**Task goal**
Write out all of the data exactly as it appears.

[Opening Study material section]

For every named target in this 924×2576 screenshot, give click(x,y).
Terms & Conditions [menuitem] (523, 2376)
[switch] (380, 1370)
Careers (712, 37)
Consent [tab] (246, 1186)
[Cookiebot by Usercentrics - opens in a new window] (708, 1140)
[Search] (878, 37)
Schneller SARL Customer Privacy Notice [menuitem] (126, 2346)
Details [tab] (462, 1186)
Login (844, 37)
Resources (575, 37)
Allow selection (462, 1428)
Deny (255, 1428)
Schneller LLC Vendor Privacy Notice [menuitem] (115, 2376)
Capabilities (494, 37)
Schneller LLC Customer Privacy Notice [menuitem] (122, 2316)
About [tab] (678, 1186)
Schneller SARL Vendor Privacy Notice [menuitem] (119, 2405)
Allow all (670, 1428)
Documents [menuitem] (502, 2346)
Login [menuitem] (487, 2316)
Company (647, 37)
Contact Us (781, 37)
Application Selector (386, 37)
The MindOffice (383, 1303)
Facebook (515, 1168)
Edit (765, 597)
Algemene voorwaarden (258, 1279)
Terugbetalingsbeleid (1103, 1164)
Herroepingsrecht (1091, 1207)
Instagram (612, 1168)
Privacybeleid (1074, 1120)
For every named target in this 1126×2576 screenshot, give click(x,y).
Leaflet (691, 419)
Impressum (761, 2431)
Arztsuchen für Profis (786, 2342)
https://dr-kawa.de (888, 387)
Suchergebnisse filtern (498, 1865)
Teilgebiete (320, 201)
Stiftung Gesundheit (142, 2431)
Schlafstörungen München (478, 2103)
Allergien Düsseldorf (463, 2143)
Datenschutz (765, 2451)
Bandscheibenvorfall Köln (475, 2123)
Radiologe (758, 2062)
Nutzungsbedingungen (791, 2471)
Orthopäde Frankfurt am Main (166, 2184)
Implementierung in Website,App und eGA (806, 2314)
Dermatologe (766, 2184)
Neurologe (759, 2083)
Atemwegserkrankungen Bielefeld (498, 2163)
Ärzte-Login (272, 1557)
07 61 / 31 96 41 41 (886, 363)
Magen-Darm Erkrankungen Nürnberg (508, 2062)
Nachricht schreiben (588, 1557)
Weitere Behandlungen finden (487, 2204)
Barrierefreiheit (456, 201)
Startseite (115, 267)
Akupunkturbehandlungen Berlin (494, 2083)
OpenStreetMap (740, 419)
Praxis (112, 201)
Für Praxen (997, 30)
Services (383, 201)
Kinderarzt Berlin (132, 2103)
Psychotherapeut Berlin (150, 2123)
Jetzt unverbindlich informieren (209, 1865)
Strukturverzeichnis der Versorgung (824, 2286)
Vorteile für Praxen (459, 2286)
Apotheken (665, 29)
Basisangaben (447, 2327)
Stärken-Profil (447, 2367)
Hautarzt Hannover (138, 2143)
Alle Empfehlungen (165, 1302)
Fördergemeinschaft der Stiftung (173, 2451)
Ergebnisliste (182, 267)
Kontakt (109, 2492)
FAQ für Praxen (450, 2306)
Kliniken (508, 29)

[Closing Study material section]

**Written solution**
For every named target in this 924×2576 screenshot, give click(x,y).
Terms & Conditions [menuitem] (523, 2376)
[switch] (380, 1370)
Careers (712, 37)
Consent [tab] (246, 1186)
[Cookiebot by Usercentrics - opens in a new window] (708, 1140)
[Search] (878, 37)
Schneller SARL Customer Privacy Notice [menuitem] (126, 2346)
Details [tab] (462, 1186)
Login (844, 37)
Resources (575, 37)
Allow selection (462, 1428)
Deny (255, 1428)
Schneller LLC Vendor Privacy Notice [menuitem] (115, 2376)
Capabilities (494, 37)
Schneller LLC Customer Privacy Notice [menuitem] (122, 2316)
About [tab] (678, 1186)
Schneller SARL Vendor Privacy Notice [menuitem] (119, 2405)
Allow all (670, 1428)
Documents [menuitem] (502, 2346)
Login [menuitem] (487, 2316)
Company (647, 37)
Contact Us (781, 37)
Application Selector (386, 37)
The MindOffice (383, 1303)
Facebook (515, 1168)
Edit (765, 597)
Algemene voorwaarden (258, 1279)
Terugbetalingsbeleid (1103, 1164)
Herroepingsrecht (1091, 1207)
Instagram (612, 1168)
Privacybeleid (1074, 1120)
For every named target in this 1126×2576 screenshot, give click(x,y).
Leaflet (691, 419)
Impressum (761, 2431)
Arztsuchen für Profis (786, 2342)
https://dr-kawa.de (888, 387)
Suchergebnisse filtern (498, 1865)
Teilgebiete (320, 201)
Stiftung Gesundheit (142, 2431)
Schlafstörungen München (478, 2103)
Allergien Düsseldorf (463, 2143)
Datenschutz (765, 2451)
Bandscheibenvorfall Köln (475, 2123)
Radiologe (758, 2062)
Nutzungsbedingungen (791, 2471)
Orthopäde Frankfurt am Main (166, 2184)
Implementierung in Website,App und eGA (806, 2314)
Dermatologe (766, 2184)
Neurologe (759, 2083)
Atemwegserkrankungen Bielefeld (498, 2163)
Ärzte-Login (272, 1557)
07 61 / 31 96 41 41 (886, 363)
Magen-Darm Erkrankungen Nürnberg (508, 2062)
Nachricht schreiben (588, 1557)
Weitere Behandlungen finden (487, 2204)
Barrierefreiheit (456, 201)
Startseite (115, 267)
Akupunkturbehandlungen Berlin (494, 2083)
OpenStreetMap (740, 419)
Praxis (112, 201)
Für Praxen (997, 30)
Services (383, 201)
Kinderarzt Berlin (132, 2103)
Psychotherapeut Berlin (150, 2123)
Jetzt unverbindlich informieren (209, 1865)
Strukturverzeichnis der Versorgung (824, 2286)
Vorteile für Praxen (459, 2286)
Apotheken (665, 29)
Basisangaben (447, 2327)
Stärken-Profil (447, 2367)
Hautarzt Hannover (138, 2143)
Alle Empfehlungen (165, 1302)
Fördergemeinschaft der Stiftung (173, 2451)
Ergebnisliste (182, 267)
Kontakt (109, 2492)
FAQ für Praxen (450, 2306)
Kliniken (508, 29)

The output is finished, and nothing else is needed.